A scale comparison chart showing lots of big stars - but note that after Rigel (frame 5) they are all red giants. When the Sun goes red giant it will become about the size of Arcturus (frame 4) - so maybe this kind of 'snapshot in time' comparison is misleading? Credit: Wikimedia.
You may have seen one of these astronomical scale picture sequences, where you go from the Earth to Jupiter to the Sun, then the Sun to Sirius – and all the way up to the biggest star we know of VY Canis Majoris. However, most of the stars at the big end of the scale are at a late point in their stellar lifecycle – having evolved off the main sequence to become red supergiants.

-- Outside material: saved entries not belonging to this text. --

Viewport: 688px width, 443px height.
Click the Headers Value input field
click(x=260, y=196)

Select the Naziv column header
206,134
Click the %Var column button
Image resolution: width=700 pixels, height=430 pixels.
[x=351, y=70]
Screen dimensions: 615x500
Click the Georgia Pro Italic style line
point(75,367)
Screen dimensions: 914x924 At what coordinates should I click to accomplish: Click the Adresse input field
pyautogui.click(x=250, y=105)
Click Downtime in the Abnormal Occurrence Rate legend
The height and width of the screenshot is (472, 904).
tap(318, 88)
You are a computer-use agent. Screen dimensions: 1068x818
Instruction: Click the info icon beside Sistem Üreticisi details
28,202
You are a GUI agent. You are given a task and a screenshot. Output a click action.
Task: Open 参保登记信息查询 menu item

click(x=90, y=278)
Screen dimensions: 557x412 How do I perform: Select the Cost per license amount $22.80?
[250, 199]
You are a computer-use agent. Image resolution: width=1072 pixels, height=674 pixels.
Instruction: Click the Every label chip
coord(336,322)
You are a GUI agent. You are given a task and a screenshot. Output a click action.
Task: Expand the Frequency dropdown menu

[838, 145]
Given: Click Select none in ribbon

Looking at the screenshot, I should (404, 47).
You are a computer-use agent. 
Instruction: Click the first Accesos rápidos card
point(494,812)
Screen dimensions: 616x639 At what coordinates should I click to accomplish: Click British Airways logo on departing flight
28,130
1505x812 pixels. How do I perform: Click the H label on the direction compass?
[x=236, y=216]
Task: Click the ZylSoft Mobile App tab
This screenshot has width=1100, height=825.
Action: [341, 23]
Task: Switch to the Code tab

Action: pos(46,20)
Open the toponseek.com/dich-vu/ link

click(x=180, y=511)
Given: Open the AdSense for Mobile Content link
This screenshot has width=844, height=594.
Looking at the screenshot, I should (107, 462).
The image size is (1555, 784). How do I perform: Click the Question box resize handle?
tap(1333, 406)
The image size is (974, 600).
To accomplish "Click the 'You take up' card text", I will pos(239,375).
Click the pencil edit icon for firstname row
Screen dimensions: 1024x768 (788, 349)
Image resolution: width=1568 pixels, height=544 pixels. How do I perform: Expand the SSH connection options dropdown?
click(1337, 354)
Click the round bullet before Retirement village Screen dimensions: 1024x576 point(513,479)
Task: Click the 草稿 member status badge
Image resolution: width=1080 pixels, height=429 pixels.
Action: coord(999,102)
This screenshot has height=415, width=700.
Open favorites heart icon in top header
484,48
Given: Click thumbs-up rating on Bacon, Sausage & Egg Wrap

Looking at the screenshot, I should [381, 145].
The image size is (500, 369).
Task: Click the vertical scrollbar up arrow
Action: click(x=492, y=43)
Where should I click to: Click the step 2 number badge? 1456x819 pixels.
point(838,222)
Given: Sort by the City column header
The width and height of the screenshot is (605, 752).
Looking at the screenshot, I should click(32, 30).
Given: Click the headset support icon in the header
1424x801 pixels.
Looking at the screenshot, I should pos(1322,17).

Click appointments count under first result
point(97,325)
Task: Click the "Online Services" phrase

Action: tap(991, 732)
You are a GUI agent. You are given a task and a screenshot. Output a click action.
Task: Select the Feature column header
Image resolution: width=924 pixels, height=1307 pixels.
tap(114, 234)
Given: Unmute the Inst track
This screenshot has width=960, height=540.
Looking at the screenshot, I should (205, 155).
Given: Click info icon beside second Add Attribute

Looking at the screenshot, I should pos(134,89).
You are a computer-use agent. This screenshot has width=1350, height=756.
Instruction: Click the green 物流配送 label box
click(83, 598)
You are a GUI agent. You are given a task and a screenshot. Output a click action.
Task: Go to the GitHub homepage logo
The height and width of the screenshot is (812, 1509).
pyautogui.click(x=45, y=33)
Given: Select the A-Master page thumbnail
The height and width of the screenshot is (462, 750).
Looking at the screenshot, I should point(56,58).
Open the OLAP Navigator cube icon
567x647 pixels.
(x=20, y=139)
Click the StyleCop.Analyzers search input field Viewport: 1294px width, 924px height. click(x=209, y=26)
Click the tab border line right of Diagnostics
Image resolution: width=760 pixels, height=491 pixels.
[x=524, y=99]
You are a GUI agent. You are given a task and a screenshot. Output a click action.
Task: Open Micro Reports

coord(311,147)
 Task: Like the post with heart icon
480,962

The Sun will go red giant in 5 billion years or so – achieving a new radius of about one Astronomical Unit – equivalent to the average radius of the Earth’s orbit (and hence debate continues around whether or not the Earth will be consumed). In any case, the Sun will then roughly match the size of Arcturus, which although voluminously big, only has a mass of roughly 1.1 solar masses. So, comparing star sizes without considering the different stages of their stellar evolution might not be giving you the full picture.(...)
Read the rest of Astronomy Without A Telescope – How Big Is Big? (554 words)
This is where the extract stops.